Sin embargo, en esta época que nos corre, las tensiones aumentan porque cada día más las personas nos hemos hecho conscientes de nuestra propia libertad.

Durante mucho tiempo las jerarquías de todas las raleas, las religiones, las escuelas y los mismos padres de familia se acostumbraron a ejercer su “derecho” a imponer de manera vertical lo que pensaban, lo que querían, lo que sentían, el cómo y el por qué, el cuándo y el por dónde.

Para eso, crearon dioses y fetiches, mesías y deidades, mitos y tabúes, que durante mucho tiempo aceptamos como respuestas a todo aquello que no entendía ni nuestra razón ni nuestro corazón. Y además, y de repeso, crearon el pecado, la segregación, el escarnio, la moral y, por supuesto, las leyes.
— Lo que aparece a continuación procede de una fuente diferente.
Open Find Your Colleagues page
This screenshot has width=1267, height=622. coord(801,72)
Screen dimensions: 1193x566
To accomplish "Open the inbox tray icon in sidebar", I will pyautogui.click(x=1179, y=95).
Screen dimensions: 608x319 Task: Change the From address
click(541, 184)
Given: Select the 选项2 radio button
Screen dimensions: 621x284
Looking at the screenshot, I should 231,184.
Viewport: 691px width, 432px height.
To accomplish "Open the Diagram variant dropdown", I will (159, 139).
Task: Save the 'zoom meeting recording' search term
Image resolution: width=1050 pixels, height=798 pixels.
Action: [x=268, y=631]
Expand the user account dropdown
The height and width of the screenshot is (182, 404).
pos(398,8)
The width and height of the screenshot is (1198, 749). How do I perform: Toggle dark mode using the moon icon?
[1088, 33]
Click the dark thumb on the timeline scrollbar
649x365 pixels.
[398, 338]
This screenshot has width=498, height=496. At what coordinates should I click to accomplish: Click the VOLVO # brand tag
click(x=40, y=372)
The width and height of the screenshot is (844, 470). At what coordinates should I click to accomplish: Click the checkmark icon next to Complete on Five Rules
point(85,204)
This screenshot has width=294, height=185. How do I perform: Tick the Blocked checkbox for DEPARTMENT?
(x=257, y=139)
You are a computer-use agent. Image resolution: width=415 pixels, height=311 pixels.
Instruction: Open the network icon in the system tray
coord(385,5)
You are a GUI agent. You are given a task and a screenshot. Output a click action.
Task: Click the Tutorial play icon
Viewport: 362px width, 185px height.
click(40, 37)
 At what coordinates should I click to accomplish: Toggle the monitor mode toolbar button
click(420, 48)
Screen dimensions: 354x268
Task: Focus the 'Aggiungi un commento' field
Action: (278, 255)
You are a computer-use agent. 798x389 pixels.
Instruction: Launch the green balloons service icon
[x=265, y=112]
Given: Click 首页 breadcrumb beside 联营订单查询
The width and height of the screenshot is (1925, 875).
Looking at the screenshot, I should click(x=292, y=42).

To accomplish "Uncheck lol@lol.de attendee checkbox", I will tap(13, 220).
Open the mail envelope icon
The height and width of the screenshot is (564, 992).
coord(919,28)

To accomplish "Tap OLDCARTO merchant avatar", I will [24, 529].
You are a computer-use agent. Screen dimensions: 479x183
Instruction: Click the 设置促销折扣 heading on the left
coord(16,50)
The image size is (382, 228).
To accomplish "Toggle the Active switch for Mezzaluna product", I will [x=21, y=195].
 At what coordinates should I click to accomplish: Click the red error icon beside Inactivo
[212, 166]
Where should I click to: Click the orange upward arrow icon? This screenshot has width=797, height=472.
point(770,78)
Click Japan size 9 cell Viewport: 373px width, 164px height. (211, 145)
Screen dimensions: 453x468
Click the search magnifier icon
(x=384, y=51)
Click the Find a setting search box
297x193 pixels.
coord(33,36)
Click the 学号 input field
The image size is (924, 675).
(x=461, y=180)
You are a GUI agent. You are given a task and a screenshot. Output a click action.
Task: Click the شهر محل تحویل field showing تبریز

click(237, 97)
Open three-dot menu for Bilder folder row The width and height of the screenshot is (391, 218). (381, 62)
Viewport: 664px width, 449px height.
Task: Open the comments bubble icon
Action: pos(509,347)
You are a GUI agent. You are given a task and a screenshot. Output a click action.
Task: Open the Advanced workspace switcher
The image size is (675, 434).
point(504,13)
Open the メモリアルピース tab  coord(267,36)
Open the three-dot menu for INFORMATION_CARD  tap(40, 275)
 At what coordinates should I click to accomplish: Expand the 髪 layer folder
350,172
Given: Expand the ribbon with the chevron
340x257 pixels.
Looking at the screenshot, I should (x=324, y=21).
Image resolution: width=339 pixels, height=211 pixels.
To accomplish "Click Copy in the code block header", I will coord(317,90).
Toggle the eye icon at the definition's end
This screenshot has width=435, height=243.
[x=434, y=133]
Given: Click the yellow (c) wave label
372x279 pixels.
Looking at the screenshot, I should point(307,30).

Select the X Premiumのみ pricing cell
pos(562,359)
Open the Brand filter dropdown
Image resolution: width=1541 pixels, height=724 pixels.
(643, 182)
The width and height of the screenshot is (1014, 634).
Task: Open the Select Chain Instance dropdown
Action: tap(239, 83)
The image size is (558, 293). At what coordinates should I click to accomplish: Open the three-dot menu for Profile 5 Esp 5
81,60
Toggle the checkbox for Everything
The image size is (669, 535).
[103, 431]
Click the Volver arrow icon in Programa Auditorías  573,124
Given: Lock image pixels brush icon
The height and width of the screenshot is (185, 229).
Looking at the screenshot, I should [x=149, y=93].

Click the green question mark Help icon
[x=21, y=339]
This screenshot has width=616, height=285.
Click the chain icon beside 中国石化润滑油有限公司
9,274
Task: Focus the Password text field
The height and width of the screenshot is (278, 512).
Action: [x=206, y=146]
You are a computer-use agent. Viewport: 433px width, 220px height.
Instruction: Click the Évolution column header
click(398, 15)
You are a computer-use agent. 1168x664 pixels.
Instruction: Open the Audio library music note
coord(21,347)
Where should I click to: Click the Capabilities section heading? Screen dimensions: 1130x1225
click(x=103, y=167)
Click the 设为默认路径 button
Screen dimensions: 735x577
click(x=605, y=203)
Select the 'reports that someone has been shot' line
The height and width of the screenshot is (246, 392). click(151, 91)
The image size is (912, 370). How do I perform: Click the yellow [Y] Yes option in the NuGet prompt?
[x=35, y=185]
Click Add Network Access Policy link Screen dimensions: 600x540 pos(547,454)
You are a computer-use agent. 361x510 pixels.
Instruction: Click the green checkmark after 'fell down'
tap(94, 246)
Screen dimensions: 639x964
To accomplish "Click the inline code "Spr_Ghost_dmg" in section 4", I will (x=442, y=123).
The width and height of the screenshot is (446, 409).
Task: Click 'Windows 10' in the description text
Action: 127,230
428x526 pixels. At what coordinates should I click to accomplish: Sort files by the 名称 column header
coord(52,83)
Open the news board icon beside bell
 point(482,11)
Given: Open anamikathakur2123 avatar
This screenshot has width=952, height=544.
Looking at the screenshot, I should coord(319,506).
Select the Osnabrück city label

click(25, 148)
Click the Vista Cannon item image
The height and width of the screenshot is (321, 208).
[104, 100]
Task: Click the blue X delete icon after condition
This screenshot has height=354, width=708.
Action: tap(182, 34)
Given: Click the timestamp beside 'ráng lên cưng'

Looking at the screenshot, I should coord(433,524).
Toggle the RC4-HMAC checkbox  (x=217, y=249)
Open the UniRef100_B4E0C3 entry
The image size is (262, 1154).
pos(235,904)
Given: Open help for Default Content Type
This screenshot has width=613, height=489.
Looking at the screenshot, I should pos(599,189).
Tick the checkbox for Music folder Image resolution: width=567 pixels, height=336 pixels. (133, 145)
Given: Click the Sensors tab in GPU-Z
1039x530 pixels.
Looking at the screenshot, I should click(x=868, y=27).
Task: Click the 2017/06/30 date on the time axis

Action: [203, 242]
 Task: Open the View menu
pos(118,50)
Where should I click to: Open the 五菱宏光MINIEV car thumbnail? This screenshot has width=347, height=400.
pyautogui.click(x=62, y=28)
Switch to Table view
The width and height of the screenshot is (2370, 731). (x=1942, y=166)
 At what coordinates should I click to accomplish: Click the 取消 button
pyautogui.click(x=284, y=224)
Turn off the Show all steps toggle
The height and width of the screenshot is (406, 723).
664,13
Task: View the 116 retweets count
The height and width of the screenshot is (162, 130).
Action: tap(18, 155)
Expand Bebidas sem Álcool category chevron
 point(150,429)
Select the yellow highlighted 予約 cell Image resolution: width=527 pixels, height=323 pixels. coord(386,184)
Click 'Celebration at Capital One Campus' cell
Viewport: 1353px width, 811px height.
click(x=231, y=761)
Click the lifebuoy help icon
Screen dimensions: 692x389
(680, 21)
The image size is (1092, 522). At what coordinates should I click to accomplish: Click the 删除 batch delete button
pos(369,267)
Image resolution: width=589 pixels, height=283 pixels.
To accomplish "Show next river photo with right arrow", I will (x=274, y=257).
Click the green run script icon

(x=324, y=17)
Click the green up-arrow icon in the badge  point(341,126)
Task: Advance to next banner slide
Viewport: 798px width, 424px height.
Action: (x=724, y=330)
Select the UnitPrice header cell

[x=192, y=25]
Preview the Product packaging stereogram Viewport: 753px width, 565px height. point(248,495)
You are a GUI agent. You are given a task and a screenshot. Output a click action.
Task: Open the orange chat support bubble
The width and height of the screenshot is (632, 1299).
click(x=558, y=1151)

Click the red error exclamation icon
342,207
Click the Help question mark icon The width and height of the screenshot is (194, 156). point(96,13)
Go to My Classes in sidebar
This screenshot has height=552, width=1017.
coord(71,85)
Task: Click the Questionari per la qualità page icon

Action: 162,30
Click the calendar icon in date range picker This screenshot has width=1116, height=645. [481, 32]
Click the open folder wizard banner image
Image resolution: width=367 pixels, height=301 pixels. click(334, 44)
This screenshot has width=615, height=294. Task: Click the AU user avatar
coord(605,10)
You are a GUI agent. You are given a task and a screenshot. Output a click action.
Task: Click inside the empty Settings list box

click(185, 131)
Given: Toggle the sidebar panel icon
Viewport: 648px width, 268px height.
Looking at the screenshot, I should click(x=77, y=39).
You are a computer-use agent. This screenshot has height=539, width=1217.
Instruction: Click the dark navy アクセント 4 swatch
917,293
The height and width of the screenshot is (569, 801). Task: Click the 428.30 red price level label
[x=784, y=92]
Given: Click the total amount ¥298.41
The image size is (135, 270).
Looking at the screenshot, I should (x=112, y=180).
“No ha sido fácil tener una opinión, que haga valer mi vocación, mi libertad para escoger”.

Pablo Milanés

 

Sin embargo, hubo un momento en que los repudiados y los arrinconados entraron en sana rebeldía. Y por eso se alborotaron los negros y los pobres, los campesinos y los desempleados, los jóvenes y también los viejos rechazados, los hijos y las esposas maltratadas, los ‘atardescentes’ olvidados, los homosexuales, los abandonados, los nadie y los ninguneados sempiternos, las brujas y también los hechiceros, para reivindicar su derecho a ser y a pensar distinto a los demás.

Claramente no ha sido fácil y muchos, incluso, han muerto en el intento. Las viejas estructuras de dictadores y fantoches, de godos y retrógrados, de tiranos y mandones, se resisten a entender el derecho a disentir. Por eso, les gritan a los integrantes de la Minga que se vayan a su tierra o le hacen mala cara a los pobres, le hacen el feo a los negros, condenan al infierno a los gays y a las lesbiana, ignoran profesionalmente a los mayores de cuarenta o les dicen «terroristas» a los jóvenes que salen a marchar.

Por eso, que una estructura milenaria como la iglesia católica, en cabeza de su Papa, dé signos de apertura, es un síntoma claro de que las cosas están cambiando y los ‘ninguneados’ tendrán, por fin, una esperanza, porque una cosa son los nadie y otra, los don nadie.